Transforming Evaluation to Evaluation Transformation - Blue Marble Operating Principles 9-12

Leading up to the launch of Michael’s new book, Blue Marble Evaluation: Premises and Principles, we shared one Blue Marble Evaluation principles each week. We got through twelve of the sixteen principles, which you can read here. The final four principles all relate to the concept of transformation, so we have grouped them together. Here are the final four operating principles for Blue Marble Evaluation:

With the launch of the Blue Marble Evaluation book, we have also created a website that will host Blue Marble Evaluation going forward. We invite you to visit https://bluemarbleeval.org/ to learn more about all of the Blue Marble Evaluation Principles and to join the growing network of Blue Marble Evaluators.

Blue Marble Operating Principle 8: Skin in the Game

Principle: Acknowledge and act on your stake in how the Anthropocene unfolds.

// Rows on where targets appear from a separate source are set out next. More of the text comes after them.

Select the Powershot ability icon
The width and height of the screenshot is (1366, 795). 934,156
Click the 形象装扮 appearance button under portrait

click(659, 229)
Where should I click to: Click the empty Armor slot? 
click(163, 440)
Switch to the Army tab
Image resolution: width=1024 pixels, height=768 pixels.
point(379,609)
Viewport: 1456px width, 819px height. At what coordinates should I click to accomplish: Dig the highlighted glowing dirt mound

Premise: When it comes to the survival of humanity and the planet, we all have skin in the game, we and our loved ones are in the world that is under threat. We are not outside looking in. We are part of the global system and, there’s a good chance that we are each, in our own way, part of the problem. This gives us a quite different stance than is typically expected. Evaluators are virtually always outside the programs or projects they evaluate. Acknowledging and facing the realities of the Anthropocene transforms the stance of evaluators from external observers of change to internal participants in change.

Implications:

  • A shift in evaluator stance from independence to interdependence.

  • Making the evaluators’ values explicit and transparent.

  • Identifying your stake, whatever role you play – evaluator, designer, implementer, funder, commissioner of evaluations, intended user, policy maker – then sharing how you view your stake and the implications of that view for how you engage and fulfill your role. As a utilization-focused evaluator, we always have a stake in whether and how an evaluation is used.

  • Reality-test for yourself to be valuable as a reality-tester for others. So, how good are you at reality-testing for yourself? For example, to what extent are you practicing in your life the things you know you ought to be doing (exercise, eating right, getting enough sleep…)?

Photo Credit: Ellen Harasimowicz

Blue Marble Evaluation Operating Principle 7: World Savvy Principle

World Savvy Principle: Engage in ongoing learning relevant to Blue Marble principles and practices.

Premise: Being a World Savvy evaluator requires a blend of competencies, knowledge, understandings, skills, and sensitivities. Blue Marble evaluators should be globally and cross-culturally competent as well as competent evaluators and knowledgeable about human and ecosystem interdependencies and stewardship. What competence means and what competencies are valued will vary by context.

Implications:

  • Be thoughtful about what you know, don’t know, and need to know; what skills you have, don’t have, and need to development; and your strengths and weaknesses to engage as a Blue Marble evaluator.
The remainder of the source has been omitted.